The salience of beliefs (naturalistic or religious) largely determines which attribution will be made; in situations of high uncertainty or imminent danger, religious attributions are more likely to be made (Gorsuch & Smith 1983; Hertog & Gow 2005; Park 2005). Attributions are made to help people maintain their sense of control and meaning (Pargament & Hahn 1986). In the previous example of financial misfortune, transcendence would be achieved by a belief such as 'God is in absolute control and He has a bigger plan with my life'. The beliefs and attributions help people to cope with anxiety and create meaning. All religious coping mechanisms have the same purpose: the enhancement of significance (meaning) (Pargament 1997). Religious coping is more likely to be found in individuals who are more religiously committed and involved and have fewer other non-religious alternatives and resources available.
Religious pathways vary in their importance and embeddedness in peoples' lives (Pargament 1997). The relationship between religiousness and a sense of meaning is apparent, but the strength of the relation is modest and linked to different ways of being religious:
Extrinsic religiousness is utilitarian and self-serving as the focus is on what it offers, namely support for one's preferred life style. This type of religiousness is inversely related to sense of meaning in life and mental health (Park 2005; Argyle 2000; Pargament 1997).
Intrinsic religiousness centres on God as the source of meaning and purpose. The motive to live, according to God's will, permeates the believer's whole life, provides a framework for meaning and is associated with high selfesteem and a positive image of God (Park 2005; Argyle 2000).

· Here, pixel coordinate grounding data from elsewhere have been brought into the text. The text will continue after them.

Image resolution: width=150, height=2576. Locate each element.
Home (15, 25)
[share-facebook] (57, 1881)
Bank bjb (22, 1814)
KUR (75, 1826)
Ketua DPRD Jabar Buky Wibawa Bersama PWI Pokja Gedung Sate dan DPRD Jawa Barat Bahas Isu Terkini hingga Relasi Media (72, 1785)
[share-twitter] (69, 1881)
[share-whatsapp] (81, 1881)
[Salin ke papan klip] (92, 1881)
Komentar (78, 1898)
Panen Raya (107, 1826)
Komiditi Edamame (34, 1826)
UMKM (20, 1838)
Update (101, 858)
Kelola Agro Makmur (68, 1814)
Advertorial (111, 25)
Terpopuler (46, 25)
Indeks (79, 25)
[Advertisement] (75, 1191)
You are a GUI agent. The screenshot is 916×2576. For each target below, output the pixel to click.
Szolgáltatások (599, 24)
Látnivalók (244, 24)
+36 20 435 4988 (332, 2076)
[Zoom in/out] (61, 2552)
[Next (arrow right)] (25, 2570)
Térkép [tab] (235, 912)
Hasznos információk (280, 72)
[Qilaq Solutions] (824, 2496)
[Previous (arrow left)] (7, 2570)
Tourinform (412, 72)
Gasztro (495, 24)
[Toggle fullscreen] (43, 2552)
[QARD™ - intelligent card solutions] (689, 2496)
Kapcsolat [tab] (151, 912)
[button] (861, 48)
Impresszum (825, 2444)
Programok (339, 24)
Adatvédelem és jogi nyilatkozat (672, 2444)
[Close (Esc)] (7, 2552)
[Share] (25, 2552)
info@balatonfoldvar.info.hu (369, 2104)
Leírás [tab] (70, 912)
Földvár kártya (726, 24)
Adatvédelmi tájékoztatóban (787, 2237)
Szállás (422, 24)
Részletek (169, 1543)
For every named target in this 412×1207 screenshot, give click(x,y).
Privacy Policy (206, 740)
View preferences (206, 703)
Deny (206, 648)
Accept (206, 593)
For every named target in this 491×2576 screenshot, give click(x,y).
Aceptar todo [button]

Religion as quest is largely a cognitive path within which there is a persistent search for truth, coupled with an acceptance that absolute truth may never be found. People with a quest orientation sincerely confront the difficulties of existential problems, while simultaneously refusing to accept pat answers. There are mixed findings regarding the effects of a quest orientation (Pargament 1997). Uncertainty may lead to depression and anxiety, but may also be rewarding, as it provides an impetus for progression on a spiritual journey that may lead to the development of personal beliefs in response to the challenges of life (Miller & Kelley 2006).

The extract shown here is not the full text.